Primary user and job
User: a small team
Job: Create, review, and complete one important record
Core workflow
- Create the core record
- Review its current state
- Complete the workflow
Must / Should / Later
Must — first build
- Create the core record
- Status and detail view
- Complete the primary action
Should — after flow works
- Search or filter the active records
Later — evidence first
- Advanced analytics
- Automation across multiple workflows
Explicitly out of scope
- Native mobile apps
- Multi-language support
- Complex roles beyond the primary user and customer
Acceptance criteria
- A user can create the core record.
- A user can see its current status.
- A user can complete the core workflow without outside help.
Risks and assumptions
- Assumption: a small team is the first and most important user group.
- Risk: the MVP becomes harder to validate if secondary workflows enter the first build.
SayCraft meeting script
I want to scope and build this idea: A focused workflow app for a small team. One person creates a record, another reviews it, and both can see the current status. The primary user is a small team. The one core job is: Create, review, and complete one important record. Build this workflow first: Create the core record -> Review its current state -> Complete the workflow. Must have: Create the core record, Status and detail view, Complete the primary action. Should have if the core flow works: Search or filter the active records. Keep native mobile apps out of this MVP, along with: Multi-language support, Complex roles beyond the primary user and customer. The build is successful when: A user can create the core record. A user can see its current status. A user can complete the core workflow without outside help. Keep the first version to one core workflow. Show the working preview before adding later features.
A useful MVP tests one assumption
An MVP is not the smallest interface you can publish. It is the smallest complete workflow that can tell you whether a specific user wants a specific outcome. The generator makes the trade-offs visible so a Later feature cannot quietly become a Must during the build.
If you still need an idea, begin with the app idea generator. If the scope is already clear and you need builder-specific instructions, use the AI app prompt generator.
How to use the scope after generation
- Challenge the primary user and job.
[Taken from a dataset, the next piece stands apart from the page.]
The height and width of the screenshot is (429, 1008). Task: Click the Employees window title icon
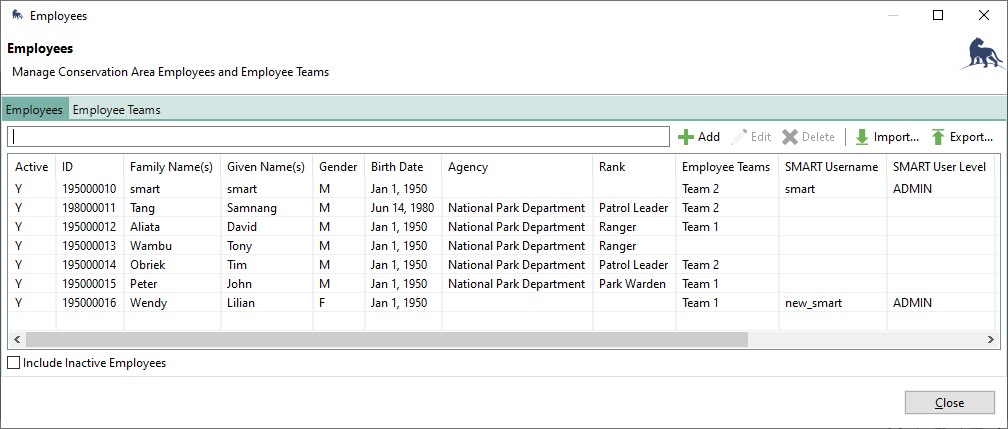17,16
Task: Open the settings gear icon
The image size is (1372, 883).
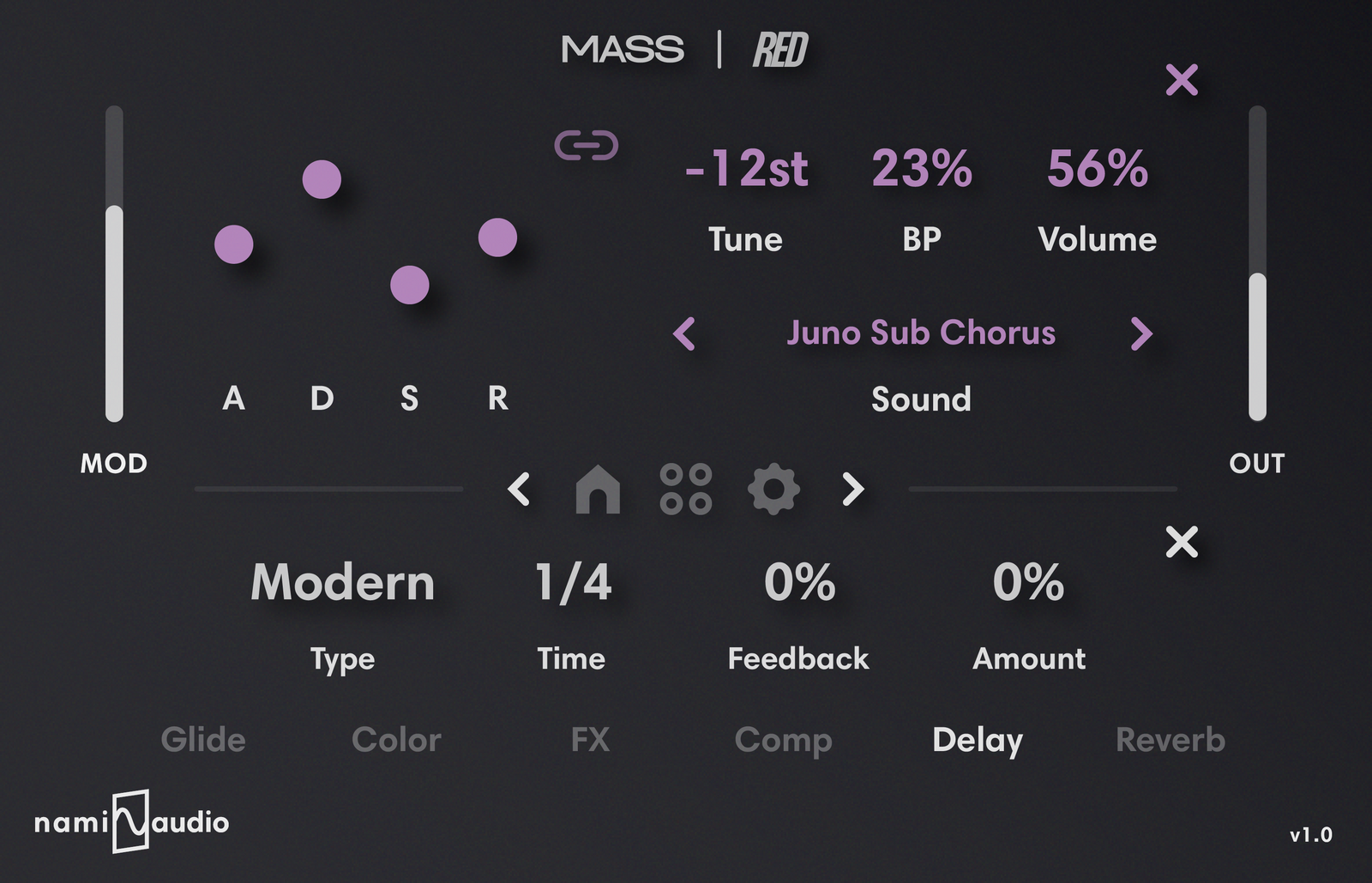Action: click(773, 490)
If either is vague, clarify it before building.
- Confirm that the core workflow ends in a useful outcome, not an unfinished screen.
- Move every optional feature out of Must until the workflow proves it needs that feature.
- Use the acceptance criteria to review the live preview.
- Collect user evidence before promoting anything from Later.
For a proof-backed walkthrough, read how to build an app prototype with AI.
Frequently asked questions
What is an MVP scope?
An MVP scope is the smallest product boundary that can test one important assumption. It names one primary user, one job, one complete workflow, a success signal, acceptance criteria, and everything intentionally deferred until evidence justifies it.
How is this different from an app idea generator?
An idea generator helps you choose what to build. This tool starts after that decision: enter one existing idea and it narrows the first build. It does not generate five products, estimate a budget, or write builder-specific technical prompts.
What should stay out of an MVP?
Defer secondary user groups, native mobile apps, advanced analytics, complex permissions, broad integrations, and speculative automation unless one is essential to completing the core workflow. Out-of-scope decisions are part of the scope, not omissions.
Can I build the generated scope in SayCraft?
Yes. Copy the generated meeting script into a SayCraft session or read it aloud. Build the core workflow first, review the live preview, and only add Should or Later items after the acceptance criteria work.